Acid Stain

Acid Stained Concrete Floors: tips and tricks for superior success

Flooring, whether it be commercial or residential, is a staple of beauty in a residency. The market for flooring is ever changing, with quality supplies getting more, and more accessible. Whether you are renovating your home, or you are in the process of building a new one, choosing a flooring style that is stylish and affordable can be a hard choice. Luckily, we are here to help! Acid Stained concrete is a choice you won’t regret. With versatile color options and impeccable options for sealers, acid stained concrete is the shag carpet of the modern era. In this article we will dive into choosing a perfect color for the lighting conditions in your house, important tips for successful flooring, and choosing the perfect sealer for you.

 

Knowing your Canvas

The biggest challenge with staining concrete floors poured in the last 10 years is they have almost certainly been machine troweled. Machine troweling creates a more uniformly smooth finish, but it sometimes can be too smooth to acid stain. When concrete is too smooth, the acid stain cannot penetrate the pours of the concrete and will potentially be wiped away during cleaning. Concrete condition and age are very important for successful acid staining. Keep these questions in mind when determining whether or not your slab is a good candidate for acid staining. The concrete must be free of debris, dirt, oils, paint, dry wall mud, adhesive, or sealers. Acid stain cannot react properly with the concrete if these conditions are present.

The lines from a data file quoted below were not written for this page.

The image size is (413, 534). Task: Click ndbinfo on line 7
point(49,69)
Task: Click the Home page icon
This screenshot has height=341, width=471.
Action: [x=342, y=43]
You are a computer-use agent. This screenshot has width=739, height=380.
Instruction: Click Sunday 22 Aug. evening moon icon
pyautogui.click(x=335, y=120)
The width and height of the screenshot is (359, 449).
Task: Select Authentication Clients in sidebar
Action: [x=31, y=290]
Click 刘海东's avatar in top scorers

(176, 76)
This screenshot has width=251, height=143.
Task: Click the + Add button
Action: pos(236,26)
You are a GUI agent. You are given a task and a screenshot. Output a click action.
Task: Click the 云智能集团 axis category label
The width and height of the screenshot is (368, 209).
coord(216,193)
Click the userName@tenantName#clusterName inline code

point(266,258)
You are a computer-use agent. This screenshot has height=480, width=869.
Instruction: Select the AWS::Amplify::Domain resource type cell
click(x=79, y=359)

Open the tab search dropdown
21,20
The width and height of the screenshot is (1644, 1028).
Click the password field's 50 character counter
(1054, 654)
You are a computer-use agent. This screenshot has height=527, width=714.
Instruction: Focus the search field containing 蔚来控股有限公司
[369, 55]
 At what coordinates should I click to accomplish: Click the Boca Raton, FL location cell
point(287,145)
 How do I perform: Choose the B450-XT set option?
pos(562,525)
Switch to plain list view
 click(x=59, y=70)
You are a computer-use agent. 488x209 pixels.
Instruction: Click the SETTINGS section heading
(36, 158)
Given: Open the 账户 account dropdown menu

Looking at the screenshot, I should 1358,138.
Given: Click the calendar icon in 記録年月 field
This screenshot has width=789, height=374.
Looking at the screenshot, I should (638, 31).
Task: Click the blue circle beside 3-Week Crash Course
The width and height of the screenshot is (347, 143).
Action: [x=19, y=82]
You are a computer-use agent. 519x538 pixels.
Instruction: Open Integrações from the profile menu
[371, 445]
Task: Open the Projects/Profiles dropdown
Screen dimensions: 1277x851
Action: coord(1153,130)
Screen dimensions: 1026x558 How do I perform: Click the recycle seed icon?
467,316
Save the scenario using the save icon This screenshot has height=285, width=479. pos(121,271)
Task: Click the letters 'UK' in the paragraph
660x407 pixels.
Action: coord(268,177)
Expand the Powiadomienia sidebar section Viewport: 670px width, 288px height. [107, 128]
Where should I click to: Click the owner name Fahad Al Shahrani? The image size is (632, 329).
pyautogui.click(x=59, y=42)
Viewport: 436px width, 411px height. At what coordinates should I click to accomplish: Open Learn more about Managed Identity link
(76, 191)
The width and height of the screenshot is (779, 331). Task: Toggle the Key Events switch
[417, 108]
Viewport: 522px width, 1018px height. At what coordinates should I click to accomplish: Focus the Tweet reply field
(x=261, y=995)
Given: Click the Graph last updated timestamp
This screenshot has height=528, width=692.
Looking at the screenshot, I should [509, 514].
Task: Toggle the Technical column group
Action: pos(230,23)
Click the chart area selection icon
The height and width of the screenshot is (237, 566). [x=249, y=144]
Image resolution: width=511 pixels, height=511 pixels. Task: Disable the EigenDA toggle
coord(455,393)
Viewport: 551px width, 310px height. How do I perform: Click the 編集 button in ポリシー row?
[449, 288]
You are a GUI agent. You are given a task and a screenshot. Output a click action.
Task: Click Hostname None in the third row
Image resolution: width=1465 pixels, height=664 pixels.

The slab should not have been poured with a waterproofing agent, cleaned with muriatic acid or a heavy tri-sodium phosphate (TSP) solution.The acid stain reaction cannot occur on surfaces treated with these products. For older, excessively power-washed or mechanically-profiled concrete, the surface must be completely intact with no exposed aggregate or sand particles. Concrete acid stain does not stain rocks, sand or aggregate. Exposed aggregate or otherwise depleted concrete may cause the acid stain to take ununiformly, react weakly or produce a color inconsistent with the acid stain color chart.

 

Choosing an Acid Stain Color

When acid staining concrete floors, take natural lighting into account when selecting colors. If you are staining a basement floor with very little natural light, choose a lighter color like Café Mocha or use the darker colors as an accent stain. Always keep your color scheme in mind. For the best possible outcome, please check out Chem-Coats article on Reactive Concrete Stain. Exact color matches are near impossible to achieve with acid stain so select complementary colors. We recommend selecting at least two acid stain colors for indoor floor applications. For the best quality acid stain contact your local spectrum store purchasing details. 

 

Prepping your Workspace

Concrete floors can have all kinds of unexpected contaminants. If you have multiple contaminants like paint, glue and dry wall mud, it might be better to sand the floor using a high-speed buffer and an 80-grit sanding pad. If you only have small amounts glue and paint, apply BLUE BEAR 500MR Mastic Remover for Concrete and Soy Gel Paint Stripper to clean the floor. Remember to carefully clean the floor with Concrete Cleaner and water solution before acid staining. Rinse thoroughly to remove residue and allow to dry. Invest in a wet-dry vacuum for staining concrete floors, or you can find a company that rents them for industrial work. It really does shorten the work time and make clean up much easier. If the concrete condition is more than you’re willing to tackle, consider applying a concrete overlay. For more information on concrete overlay check out Direct Colors article. Concrete overlay can be acid stained or integrally colored with concrete pigment and might just be a better option when the concrete slab is heavily soiled or has other problems.

 

Selecting a Sealer

Gloss is probably the most important factor when choosing a sealer for an indoor floor. High gloss sealersare very popular but do tend to show dirt more readily than satin gloss products. Solvent based sealers have a strong odor and if applied indoors, should only be used in well-ventilated areas. Special consideration should be given for basements floors, especially if there is high humidity or a tendency of hydro-static pressure to occur. All acrylic sealers require a concrete wax for maintenance. Wax and Floor Polish can be buffed and adds additional luster to the surface. Waxes should be re-applied once a quarter expect in high traffic areas where more regular spot waxing may be needed. When waxed, concrete floor sealers should be resilient however they will need to be sanded and reapplied after 5-10 years.

 

Bonus Tip

Decorative concrete floors are very easy to clean. Use a mild dish washing soap or plain water for everyday cleaning. Avoid using steam cleaners or strong chemical detergents as they can damage the wax finish. If you do have damaged areas or would like to strip the wax for whatever reason, Acrylic Wax Stripper can safely and easily remove wax without dulling the sealer finish underneath.